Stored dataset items
==*==

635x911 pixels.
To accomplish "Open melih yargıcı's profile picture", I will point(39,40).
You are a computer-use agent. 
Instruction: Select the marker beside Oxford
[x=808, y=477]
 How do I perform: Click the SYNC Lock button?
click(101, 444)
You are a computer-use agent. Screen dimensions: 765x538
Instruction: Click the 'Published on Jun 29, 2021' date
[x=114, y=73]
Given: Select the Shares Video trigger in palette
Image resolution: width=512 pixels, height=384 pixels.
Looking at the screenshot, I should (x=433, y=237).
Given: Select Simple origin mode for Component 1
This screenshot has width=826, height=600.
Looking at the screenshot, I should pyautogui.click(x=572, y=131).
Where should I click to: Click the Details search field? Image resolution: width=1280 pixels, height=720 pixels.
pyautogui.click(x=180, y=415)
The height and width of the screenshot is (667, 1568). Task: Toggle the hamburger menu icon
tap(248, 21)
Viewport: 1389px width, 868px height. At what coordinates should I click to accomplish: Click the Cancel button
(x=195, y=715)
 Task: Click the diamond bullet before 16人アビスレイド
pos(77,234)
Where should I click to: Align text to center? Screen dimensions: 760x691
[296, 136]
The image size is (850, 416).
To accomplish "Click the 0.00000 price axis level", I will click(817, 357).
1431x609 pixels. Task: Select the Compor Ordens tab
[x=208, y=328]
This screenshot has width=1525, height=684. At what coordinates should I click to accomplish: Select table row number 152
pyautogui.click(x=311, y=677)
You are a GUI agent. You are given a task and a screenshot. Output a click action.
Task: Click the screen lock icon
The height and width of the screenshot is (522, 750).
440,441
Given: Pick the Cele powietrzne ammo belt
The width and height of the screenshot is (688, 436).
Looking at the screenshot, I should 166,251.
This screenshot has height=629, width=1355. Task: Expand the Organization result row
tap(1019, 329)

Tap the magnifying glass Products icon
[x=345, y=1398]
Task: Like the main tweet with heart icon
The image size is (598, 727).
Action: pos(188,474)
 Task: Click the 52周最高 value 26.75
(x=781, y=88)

==*==

§ WHAT THE TASK ASKS
Of all the entries above, output exactly the lines between the one holding "The image size is (850, 416)." and the one holding "Given: Pick the Cele powietrzne ammo belt", inclusive.

§ EXERCISE ANSWER
The image size is (850, 416).
To accomplish "Click the 0.00000 price axis level", I will click(817, 357).
1431x609 pixels. Task: Select the Compor Ordens tab
[x=208, y=328]
This screenshot has width=1525, height=684. At what coordinates should I click to accomplish: Select table row number 152
pyautogui.click(x=311, y=677)
You are a GUI agent. You are given a task and a screenshot. Output a click action.
Task: Click the screen lock icon
The height and width of the screenshot is (522, 750).
440,441
Given: Pick the Cele powietrzne ammo belt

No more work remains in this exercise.